Task prompt: Each entry below is to be transcribed exactly; pictures are not copied.

+++ Extracted entries

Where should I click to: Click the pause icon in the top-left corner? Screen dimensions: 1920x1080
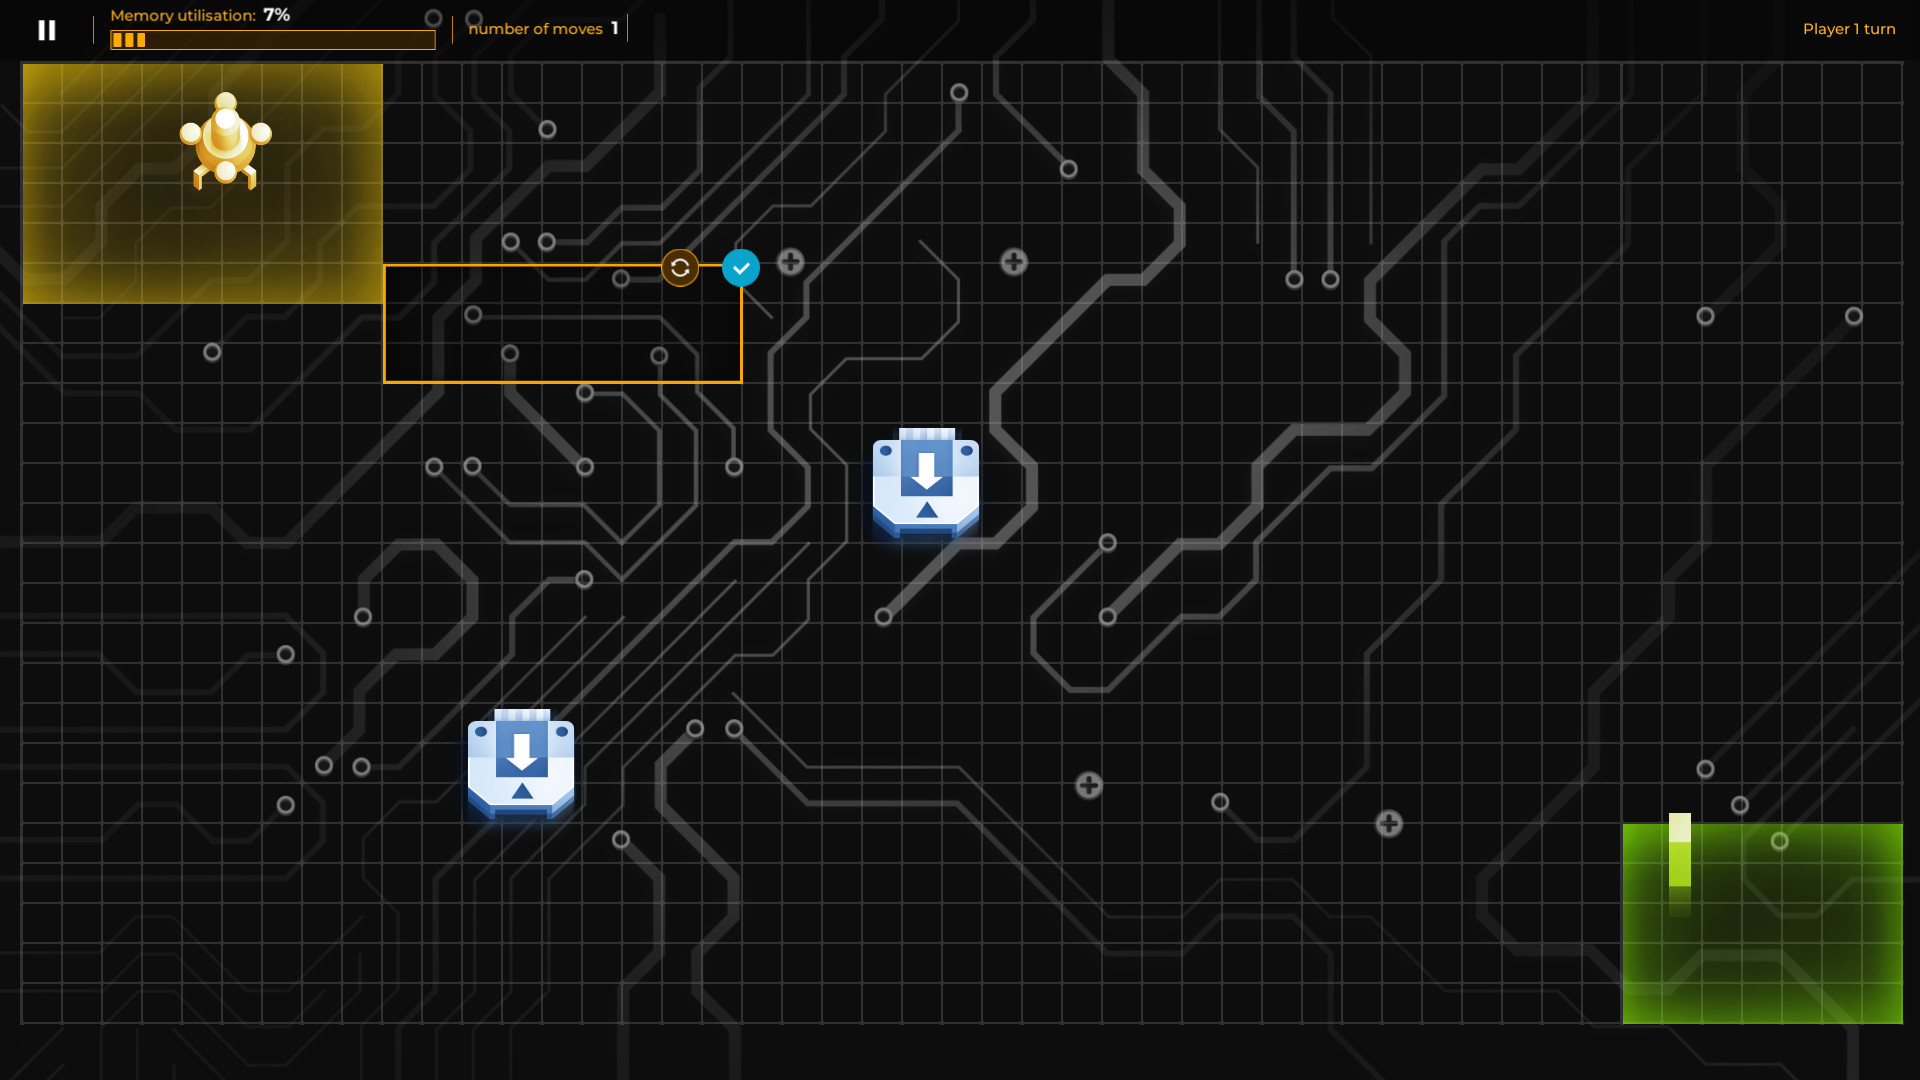pos(47,30)
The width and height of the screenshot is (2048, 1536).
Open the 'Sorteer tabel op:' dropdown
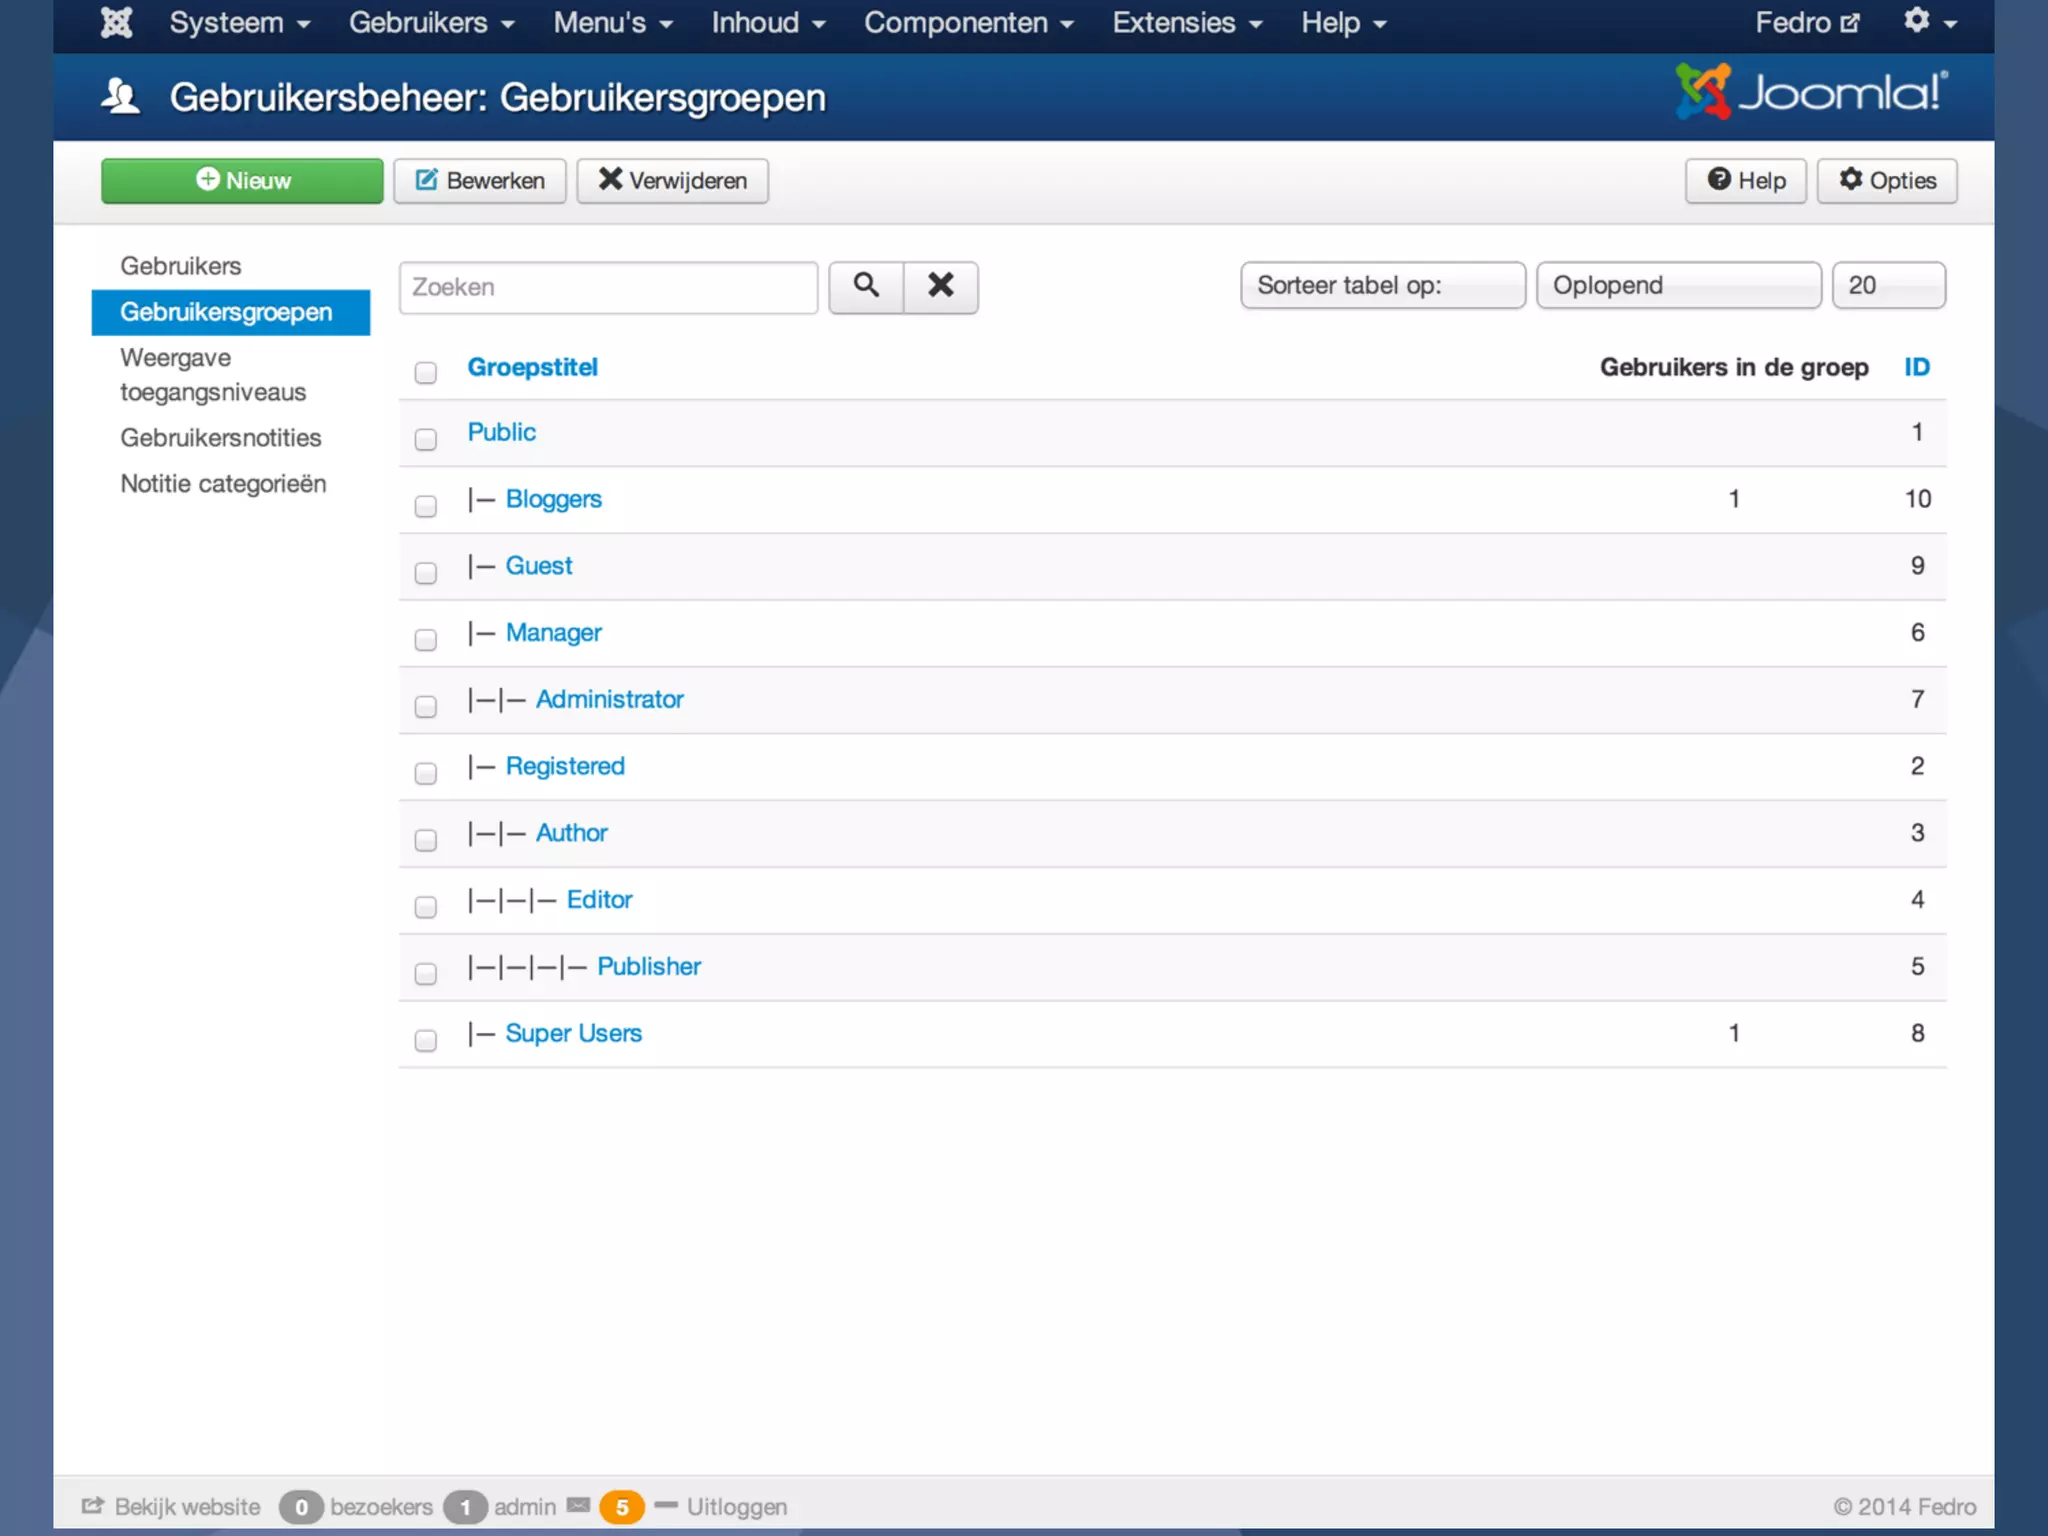click(x=1382, y=286)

++++++

Solution for this problem:
Where should I click to: Click the pause icon in the top-left corner? Screen dimensions: 1920x1080
pos(47,30)
The width and height of the screenshot is (2048, 1536).
Open the 'Sorteer tabel op:' dropdown
click(x=1382, y=286)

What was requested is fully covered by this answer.